Pyotr Stepanovitch looked at him intently, still not recognising him; but seeing Liputin peeping in from the kitchen, he smiled his hateful smile and suddenly got up, picking up his revolver from the floor.
"If you take it into your head to run away to-morrow like that scoundrel Stavrogin," he cried, pouncing furiously on Kirillov, pale, stammering, and hardly able to articulate his words, "I'll hang you... like a fly... or crush you... if it's at the other end of the world... do you understand!"
And he held the revolver straight at Kirillov's head; but almost at the same minute, coming completely to himself, he drew back his hand, thrust the revolver into his pocket, and without saying another word ran out of the house.
Liputin followed him.
They clambered through the same gap and again walked along the slope holding to the fence.
Pyotr Stepanovitch strode rapidly down the street so that Liputin could scarcely keep up with him.
At the first crossing he suddenly stopped.
"Well?" He turned to Liputin with a challenge.
Liputin remembered the revolver and was still trembling all over after the scene he had witnessed; but the answer seemed to come of itself irresistibly from his tongue:
"I think... I think that..." "Did you see what Fedka was drinking in the kitchen?"
"What he was drinking?
He was drinking vodka."
"Well then, let me tell you it's the last time in his life he will drink vodka.
I recommend you to remember that and reflect on it.
And now go to hell; you are not wanted till to-morrow. But mind now, don't be a fool!"
Liputin rushed home full speed.
IV
He had long had a passport in readiness made out in a false name.

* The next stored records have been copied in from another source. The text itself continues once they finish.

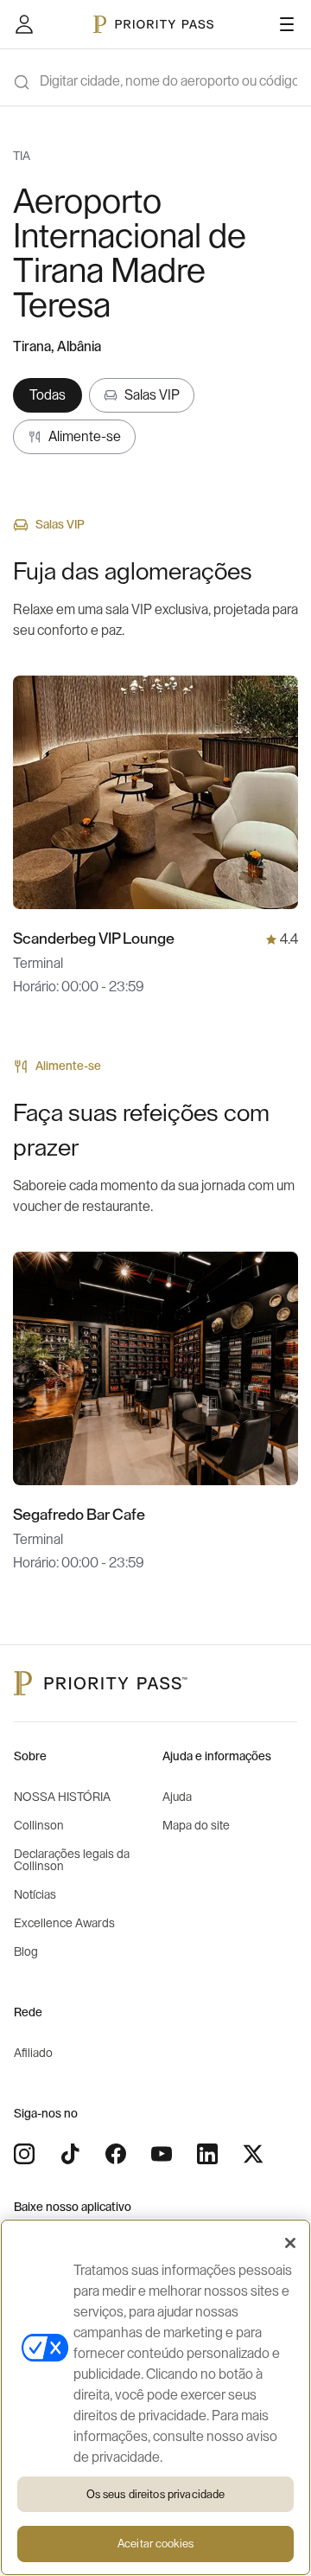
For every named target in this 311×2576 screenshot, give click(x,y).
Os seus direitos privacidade (155, 2494)
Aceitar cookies (155, 2543)
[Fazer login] (24, 24)
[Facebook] (115, 2153)
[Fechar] (290, 2243)
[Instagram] (24, 2153)
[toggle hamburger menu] (286, 24)
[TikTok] (70, 2153)
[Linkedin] (207, 2153)
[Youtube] (161, 2153)
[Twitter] (253, 2153)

It seems a wild idea that this prudent little man, the petty despot of his family, who was, above all things, a sharp man of business and a capitalist, and who was an official too (though he was a Fourierist), should long before have conceived the fantastic project of procuring this passport in case of emergency, that he might escape abroad by means of it if... he did admit the possibility of this if, though no doubt he was never able himself to formulate what this if might mean.
But now it suddenly formulated itself, and in a most unexpected way.
That desperate idea with which he had gone to Kirillov's after that "fool" he had heard from Pyotr Stepanovitch on the pavement, had been to abandon everything at dawn next day and to emigrate abroad.
If anyone doubts that such fantastic incidents occur in everyday Russian life, even now, let him look into the biographies of all the Russian exiles abroad.
Not one of them escaped with more wisdom or real justification.